I got the abstract class ContentClass
public abstract class ContentClass
{
public abstract String getClassType();
public abstract String getSortId();
}
And the non abstract class Node
public class Node <ContentClass>
{
private ContentClass content;
private Node left;
private Node right;
public Node(Node l, Node r,ContentClass c)
{
content = c;
left = l;
right = r;
}
public String getNodeSortId(){
return content.getSortId();
}
public String getNodeType(){
return content.getClassType();
}
public ContentClass getContent(){
return content;
}
public Node getLeft(){
return left;
}
public Node getRight(){
return right;
}
}
The problem at hand being that content.getSortId()
and content.getNodeType()
are both marked as "undeclared method".
How do I fix this and what did I do wrong?
I want to later on create non-abstract content classes that can contain different types of content and the class Node is supposed to be able to take in any contentclass as a variable
You have misunderstood how a generic type is declared for a class.
public class Node <ContentClass>
does not make use of the abstract class named ContentClass. That line is actually declaring a brand new generic type identifier, which you happened to name ContentClass
. It has no relationship whatsoever to the abstract class named ContentClass.

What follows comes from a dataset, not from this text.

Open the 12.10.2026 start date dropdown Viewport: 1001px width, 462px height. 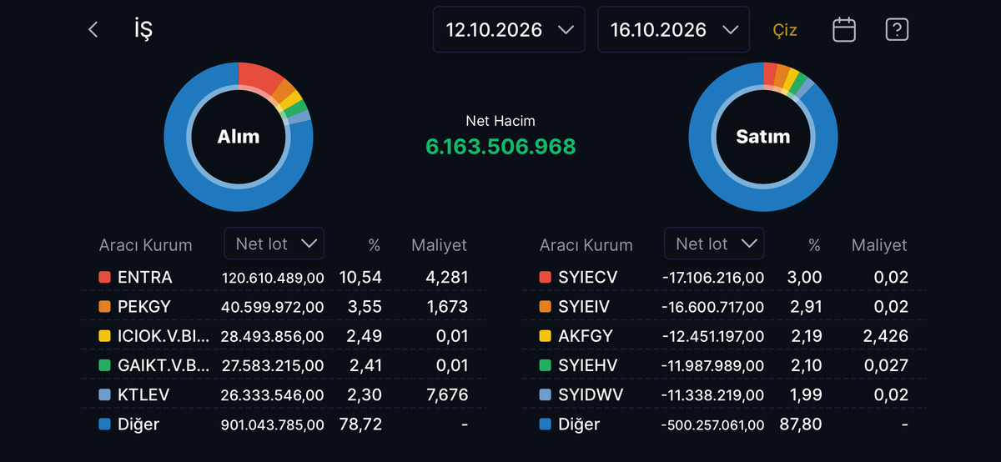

If you look at, say, List or Comparable, you will see that they declare their generic argument type using a single capital letter: List<E>
, Comparable<T>
. Nearly all Java SE classes use this convention, and for good reason: it greatly reduces the likelihood of making this kind of mistake.
What you probably want is this:
public class Node<C extends ContentClass>
{
private C content;
private Node left;
private Node right;
public Node(Node l, Node r, C c)
{
content = c;
left = l;
right = r;
}
// ...
public C getContent() {
return content;
}
In the above code, C
is the type argument. Because it was declared as a type which must inherit from ContentClass, any object of type C is guaranteed to have the getClassType() and getSortId() methods.
Aside from the declaration of C
, the name “ContentClass” should not appear anywhere in your Node class.